• **THE EXERCISE**: Rewrite the lines from the beginning up to and including the line with "Click 46.90 on", swapping "screenshot" for "screen capture" and keeping everything else the same. Give only those lines.

* * * *

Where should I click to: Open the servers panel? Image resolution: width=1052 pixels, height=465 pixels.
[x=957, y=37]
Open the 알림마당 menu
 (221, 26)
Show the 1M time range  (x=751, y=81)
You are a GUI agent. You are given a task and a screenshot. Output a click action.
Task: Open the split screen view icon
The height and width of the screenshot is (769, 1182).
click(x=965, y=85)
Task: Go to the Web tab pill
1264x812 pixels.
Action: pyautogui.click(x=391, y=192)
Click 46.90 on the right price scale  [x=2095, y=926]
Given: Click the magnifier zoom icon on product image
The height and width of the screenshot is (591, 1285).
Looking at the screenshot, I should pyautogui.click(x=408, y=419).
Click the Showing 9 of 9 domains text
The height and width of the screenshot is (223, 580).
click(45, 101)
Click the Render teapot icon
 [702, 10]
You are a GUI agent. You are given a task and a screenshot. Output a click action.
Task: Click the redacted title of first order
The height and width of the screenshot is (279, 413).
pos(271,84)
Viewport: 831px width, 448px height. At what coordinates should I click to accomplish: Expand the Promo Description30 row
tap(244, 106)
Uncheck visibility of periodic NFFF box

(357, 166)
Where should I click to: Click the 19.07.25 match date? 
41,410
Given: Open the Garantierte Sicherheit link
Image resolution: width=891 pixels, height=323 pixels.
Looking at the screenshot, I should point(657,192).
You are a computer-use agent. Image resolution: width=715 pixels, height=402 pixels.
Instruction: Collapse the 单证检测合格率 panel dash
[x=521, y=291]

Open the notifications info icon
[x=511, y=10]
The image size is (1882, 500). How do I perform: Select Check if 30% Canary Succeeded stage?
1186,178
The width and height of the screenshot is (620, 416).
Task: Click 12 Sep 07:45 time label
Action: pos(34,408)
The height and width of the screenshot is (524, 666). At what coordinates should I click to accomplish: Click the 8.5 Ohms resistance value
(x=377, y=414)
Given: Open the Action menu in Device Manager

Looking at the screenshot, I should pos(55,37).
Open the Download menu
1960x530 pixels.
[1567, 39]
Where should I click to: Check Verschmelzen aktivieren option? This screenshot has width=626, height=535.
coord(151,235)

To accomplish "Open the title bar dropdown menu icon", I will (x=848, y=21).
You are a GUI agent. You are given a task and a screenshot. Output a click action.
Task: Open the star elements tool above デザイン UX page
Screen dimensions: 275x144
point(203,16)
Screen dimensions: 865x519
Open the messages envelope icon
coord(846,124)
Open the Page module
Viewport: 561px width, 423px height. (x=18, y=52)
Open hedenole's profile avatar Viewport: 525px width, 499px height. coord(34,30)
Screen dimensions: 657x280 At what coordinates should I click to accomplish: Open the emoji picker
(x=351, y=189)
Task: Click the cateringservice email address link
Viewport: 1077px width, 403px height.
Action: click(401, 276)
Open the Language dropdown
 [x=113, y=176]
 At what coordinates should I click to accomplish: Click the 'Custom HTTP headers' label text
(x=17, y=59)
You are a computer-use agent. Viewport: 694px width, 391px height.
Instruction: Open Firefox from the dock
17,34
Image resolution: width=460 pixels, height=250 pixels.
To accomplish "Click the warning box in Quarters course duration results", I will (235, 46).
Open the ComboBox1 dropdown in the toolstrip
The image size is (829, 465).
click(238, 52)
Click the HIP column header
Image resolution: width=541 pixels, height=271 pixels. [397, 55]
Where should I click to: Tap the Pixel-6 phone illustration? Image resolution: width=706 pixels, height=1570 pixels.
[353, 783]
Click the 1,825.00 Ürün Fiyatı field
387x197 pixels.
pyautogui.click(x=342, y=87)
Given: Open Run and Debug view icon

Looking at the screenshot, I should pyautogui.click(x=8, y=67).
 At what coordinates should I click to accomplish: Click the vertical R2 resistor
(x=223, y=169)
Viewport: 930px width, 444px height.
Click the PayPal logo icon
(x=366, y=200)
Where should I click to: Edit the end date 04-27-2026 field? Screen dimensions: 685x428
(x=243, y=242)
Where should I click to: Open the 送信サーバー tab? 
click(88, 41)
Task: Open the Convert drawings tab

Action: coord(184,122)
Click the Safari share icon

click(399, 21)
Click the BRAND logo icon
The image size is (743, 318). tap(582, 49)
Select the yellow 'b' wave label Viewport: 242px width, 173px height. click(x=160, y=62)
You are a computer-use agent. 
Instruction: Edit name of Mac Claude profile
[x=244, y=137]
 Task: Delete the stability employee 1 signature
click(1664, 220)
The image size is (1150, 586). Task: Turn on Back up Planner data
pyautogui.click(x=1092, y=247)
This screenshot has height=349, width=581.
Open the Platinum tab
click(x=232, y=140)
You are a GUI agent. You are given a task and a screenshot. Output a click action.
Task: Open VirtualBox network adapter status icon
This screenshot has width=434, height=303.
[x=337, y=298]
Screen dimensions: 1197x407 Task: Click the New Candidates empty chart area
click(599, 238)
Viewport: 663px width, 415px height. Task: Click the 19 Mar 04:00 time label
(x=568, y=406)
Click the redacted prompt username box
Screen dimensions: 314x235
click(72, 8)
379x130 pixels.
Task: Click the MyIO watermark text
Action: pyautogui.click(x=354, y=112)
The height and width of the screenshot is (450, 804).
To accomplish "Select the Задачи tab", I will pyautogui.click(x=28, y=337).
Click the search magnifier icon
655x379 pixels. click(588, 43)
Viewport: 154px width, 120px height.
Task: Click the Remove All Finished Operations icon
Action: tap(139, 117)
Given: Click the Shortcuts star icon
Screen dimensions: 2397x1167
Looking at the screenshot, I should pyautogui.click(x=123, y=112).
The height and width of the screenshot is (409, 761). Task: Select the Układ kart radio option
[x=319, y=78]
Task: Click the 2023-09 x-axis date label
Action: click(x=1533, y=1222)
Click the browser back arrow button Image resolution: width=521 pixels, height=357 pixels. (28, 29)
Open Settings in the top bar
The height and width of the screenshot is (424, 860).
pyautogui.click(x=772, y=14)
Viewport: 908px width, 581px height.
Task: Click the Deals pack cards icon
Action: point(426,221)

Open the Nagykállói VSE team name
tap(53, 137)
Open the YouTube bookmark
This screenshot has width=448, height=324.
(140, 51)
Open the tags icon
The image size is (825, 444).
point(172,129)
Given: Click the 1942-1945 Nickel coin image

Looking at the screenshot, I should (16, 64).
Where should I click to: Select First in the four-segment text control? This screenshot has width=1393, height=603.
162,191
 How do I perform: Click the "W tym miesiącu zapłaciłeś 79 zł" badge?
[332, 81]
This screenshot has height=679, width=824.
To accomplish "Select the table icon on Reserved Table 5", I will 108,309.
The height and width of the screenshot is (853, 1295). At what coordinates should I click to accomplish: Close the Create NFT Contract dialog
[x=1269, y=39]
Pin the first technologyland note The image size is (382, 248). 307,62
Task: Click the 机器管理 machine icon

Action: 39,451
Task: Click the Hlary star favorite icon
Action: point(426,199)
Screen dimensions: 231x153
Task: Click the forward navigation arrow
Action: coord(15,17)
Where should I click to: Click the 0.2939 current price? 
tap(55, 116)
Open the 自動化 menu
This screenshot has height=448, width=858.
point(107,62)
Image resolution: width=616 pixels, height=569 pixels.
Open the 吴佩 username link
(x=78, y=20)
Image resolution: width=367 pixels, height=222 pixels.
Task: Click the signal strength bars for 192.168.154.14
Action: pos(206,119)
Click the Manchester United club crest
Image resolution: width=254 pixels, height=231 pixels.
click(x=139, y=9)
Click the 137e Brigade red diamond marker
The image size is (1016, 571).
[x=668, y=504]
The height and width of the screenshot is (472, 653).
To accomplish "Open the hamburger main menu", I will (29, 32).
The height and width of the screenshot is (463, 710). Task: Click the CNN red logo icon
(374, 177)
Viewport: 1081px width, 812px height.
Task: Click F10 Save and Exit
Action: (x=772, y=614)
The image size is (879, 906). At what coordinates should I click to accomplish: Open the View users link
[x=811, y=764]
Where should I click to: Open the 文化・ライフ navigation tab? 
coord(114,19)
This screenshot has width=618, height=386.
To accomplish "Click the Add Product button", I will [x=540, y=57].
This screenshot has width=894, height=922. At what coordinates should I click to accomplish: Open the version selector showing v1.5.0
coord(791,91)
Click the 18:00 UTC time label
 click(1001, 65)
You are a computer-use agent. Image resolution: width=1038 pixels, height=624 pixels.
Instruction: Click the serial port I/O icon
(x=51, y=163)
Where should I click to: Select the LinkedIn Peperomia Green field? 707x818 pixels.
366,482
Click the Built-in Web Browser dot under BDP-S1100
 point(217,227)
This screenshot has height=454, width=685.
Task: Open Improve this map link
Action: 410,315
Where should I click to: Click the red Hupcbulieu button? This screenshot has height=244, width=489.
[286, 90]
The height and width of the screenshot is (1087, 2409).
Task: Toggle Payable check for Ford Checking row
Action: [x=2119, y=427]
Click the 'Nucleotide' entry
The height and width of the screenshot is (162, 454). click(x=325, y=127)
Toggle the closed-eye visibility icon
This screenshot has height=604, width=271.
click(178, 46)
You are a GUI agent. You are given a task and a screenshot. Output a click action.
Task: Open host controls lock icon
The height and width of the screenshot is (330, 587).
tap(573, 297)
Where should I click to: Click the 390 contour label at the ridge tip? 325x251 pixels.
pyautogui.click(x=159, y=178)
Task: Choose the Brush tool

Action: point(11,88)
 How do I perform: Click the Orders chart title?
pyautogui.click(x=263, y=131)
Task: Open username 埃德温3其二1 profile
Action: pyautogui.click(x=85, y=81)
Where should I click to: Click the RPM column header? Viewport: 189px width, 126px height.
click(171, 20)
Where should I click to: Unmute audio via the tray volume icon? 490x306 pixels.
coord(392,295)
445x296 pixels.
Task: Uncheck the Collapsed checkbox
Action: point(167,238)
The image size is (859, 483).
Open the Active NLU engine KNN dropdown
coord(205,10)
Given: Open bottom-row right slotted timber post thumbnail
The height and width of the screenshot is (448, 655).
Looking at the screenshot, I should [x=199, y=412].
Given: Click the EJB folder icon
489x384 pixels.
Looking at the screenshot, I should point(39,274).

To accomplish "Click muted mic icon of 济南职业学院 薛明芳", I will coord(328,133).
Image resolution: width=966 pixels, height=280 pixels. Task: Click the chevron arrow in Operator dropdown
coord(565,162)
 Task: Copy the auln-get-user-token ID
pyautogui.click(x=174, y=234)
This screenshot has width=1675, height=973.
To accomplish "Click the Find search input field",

* * * *

• **WRITTEN ANSWER**:
Where should I click to: Open the servers panel? Image resolution: width=1052 pixels, height=465 pixels.
[x=957, y=37]
Open the 알림마당 menu
 (221, 26)
Show the 1M time range  (x=751, y=81)
You are a GUI agent. You are given a task and a screen capture. Output a click action.
Task: Open the split screen view icon
The height and width of the screen capture is (769, 1182).
click(x=965, y=85)
Task: Go to the Web tab pill
1264x812 pixels.
Action: pyautogui.click(x=391, y=192)
Click 46.90 on the right price scale  [x=2095, y=926]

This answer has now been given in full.